- Exercise passage:
· · · · · · ·

@InProceedings{GUNGOR18.19,
author = {Onur Gungor ,Mert Tiftikci and Çağıl Sönmez},
title = {A Corpus of Grand National Assembly of Turkish Parliament's Transcripts},
booktitle = {Proceedings of the Eleventh International Conference on Language Resources and Evaluation (LREC 2018)},
year = {2018},
month = {may},
date = {7-12},
location = {Miyazaki, Japan},
editor = {Darja Fišer and Maria Eskevich and Franciska de Jong},
publisher = {European Language Resources Association (ELRA)},
address = {Paris, France},
isbn = {979-10-95546-02-3},
language = {english}
}
==== Scroll down for English.
Bu repoda TBMM'nin 1920 ve 2015 arasındaki genel kurul tutanaklarının dijitalleştirilmiş hallerinin bir derlemini bulabilirsiniz.
Sunduğumuz kodlar kullanılarak bazı sorgular yapıp derlemi analiz edebilirsiniz. Bunun örneklerine LREC 2018 kapsamında gerçekleştirilen ParlaCLARIN çalıştayında sunduğumuz makaleden ulaşılabilir.
Eğer katkıda bulunmak isterseniz, Onur Güngör ile iletişime geçin.
==== English
This is a compilation of the transcripts of Grand National Assembly of Turkish Parliament (TBMM) meetings which span nearly a century between 1920 and 2015.

· · · · · · ·

- Work request A: Count the lines of the records that contain the string "should", treating case as significant, and give only the number.
The text and the records have nothing to do with each other.

· · · · · · ·

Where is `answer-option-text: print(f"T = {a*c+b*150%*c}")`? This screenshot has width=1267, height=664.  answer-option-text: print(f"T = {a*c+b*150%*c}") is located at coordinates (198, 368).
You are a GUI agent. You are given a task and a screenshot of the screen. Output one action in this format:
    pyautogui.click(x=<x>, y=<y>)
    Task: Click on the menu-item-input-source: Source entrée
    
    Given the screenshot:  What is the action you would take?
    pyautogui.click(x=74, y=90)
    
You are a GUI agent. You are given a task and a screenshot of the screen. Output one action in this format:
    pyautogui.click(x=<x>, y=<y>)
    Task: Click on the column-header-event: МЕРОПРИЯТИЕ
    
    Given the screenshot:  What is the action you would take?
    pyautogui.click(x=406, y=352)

· · · · · · ·

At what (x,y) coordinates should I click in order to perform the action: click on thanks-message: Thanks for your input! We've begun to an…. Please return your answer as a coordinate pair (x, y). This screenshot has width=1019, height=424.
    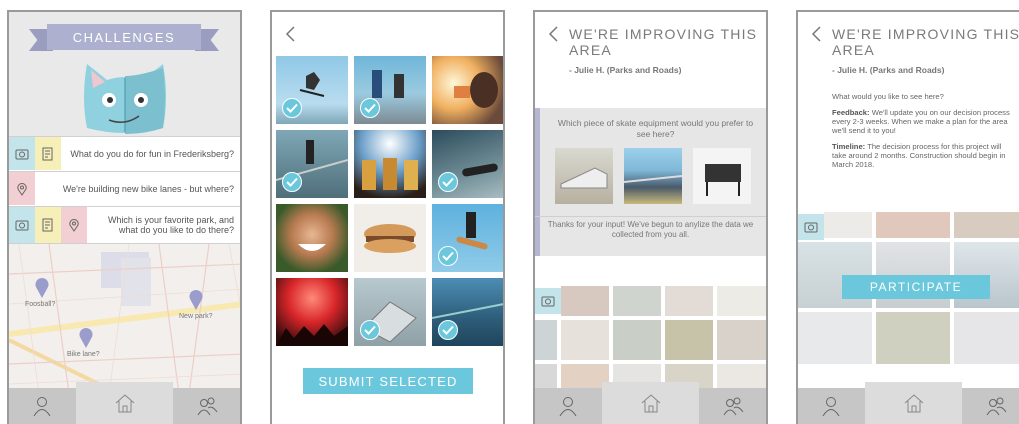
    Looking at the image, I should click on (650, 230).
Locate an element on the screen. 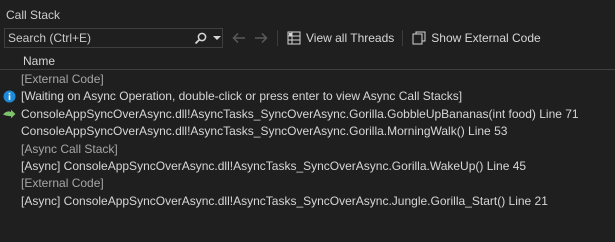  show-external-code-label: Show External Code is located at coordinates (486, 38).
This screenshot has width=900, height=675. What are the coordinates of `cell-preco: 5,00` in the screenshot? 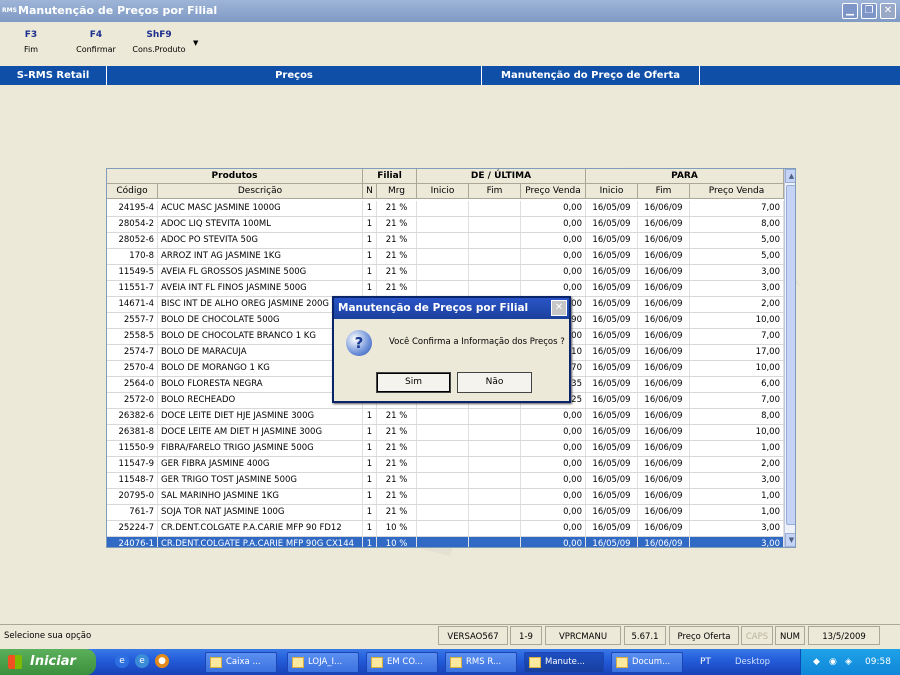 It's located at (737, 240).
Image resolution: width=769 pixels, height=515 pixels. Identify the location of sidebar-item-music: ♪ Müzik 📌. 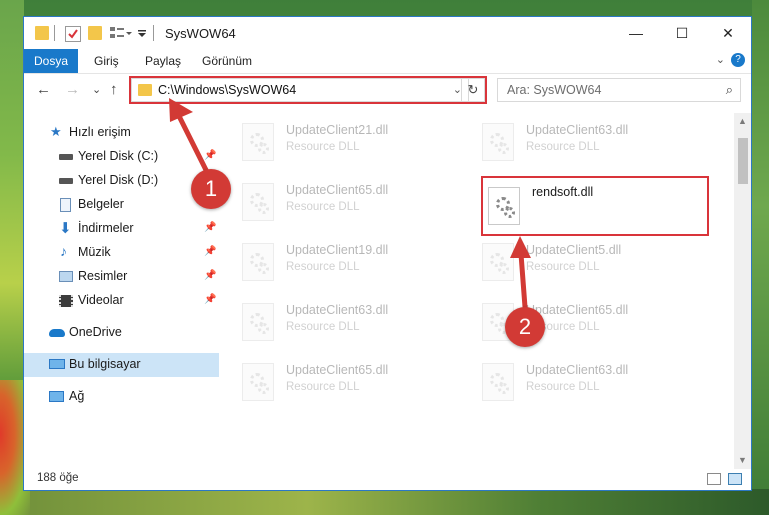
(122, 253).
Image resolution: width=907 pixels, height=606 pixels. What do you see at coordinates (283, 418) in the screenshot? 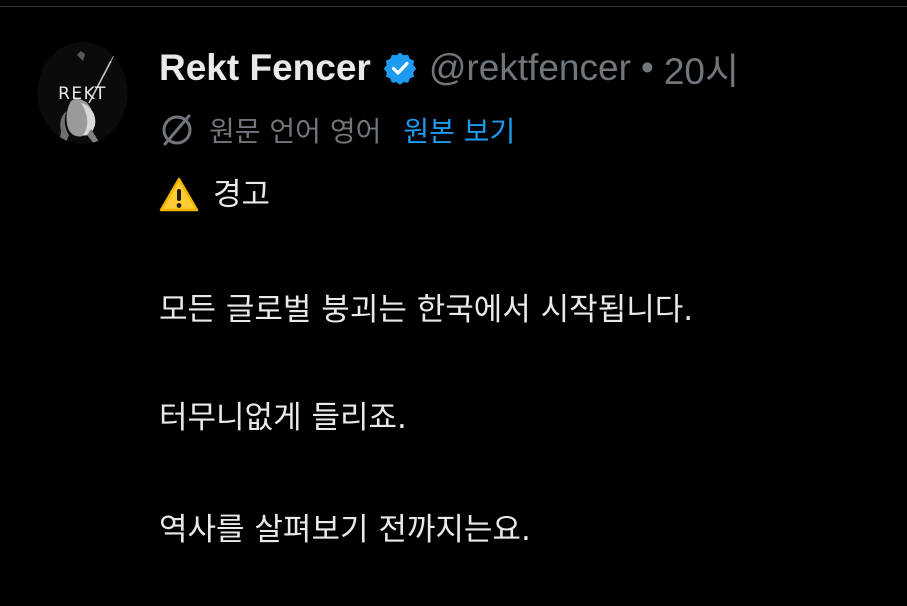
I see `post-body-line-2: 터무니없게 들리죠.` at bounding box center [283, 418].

· · · · · · ·

- Work request B: Continue the description of the Turkish parliament transcript corpus from the point where it ends.

- Task result A: 2

- Task result B:
One can use supplied software to query and analyze the content. See this paper from ParlaCLARIN Workshop at LREC 2018 for sample analyses on the corpus.
If you want to contribute, please contact Onur Güngör.
We also provide the most recent version of the corpus at Releases section.
If you want to contribute, you can follow these simple steps to create a development environment:
git clone https://github.com/onurgu/turkish-parliament-texts/releases
wget http://voltran.cmpe.boun.edu.tr/temporary_download/datasets/tbmm/corpus-dev.tar.gz
tar -zxvf corpus-dev.tar.gz
pip3 install pipenv
pipenv install --python 3
nohup python -m corpus_compiler.builder --command construct_corpus --corpus_filename corpus-v0.4b/tbmm_corpus.mm --train_lda --vocabulary_filename corpus-v0.4b/vocabulary >> construct_vocab.nohup &
You can use the notebook.ipynb
file to load and query the corpus.
Example code to save a figure (using the small development corpus):
pipenv shell
ipython
import corpus_loader
corpus = corpus_loader.load(corpus_filepath="./corpus-dev/tbmm_corpus.mm")
lda, topic_dist_matrix, label_vector = corpus_loader.load_lda_model(corpus, "./corpus-dev/tbmm_corpus.mm.tbmm_lda.model")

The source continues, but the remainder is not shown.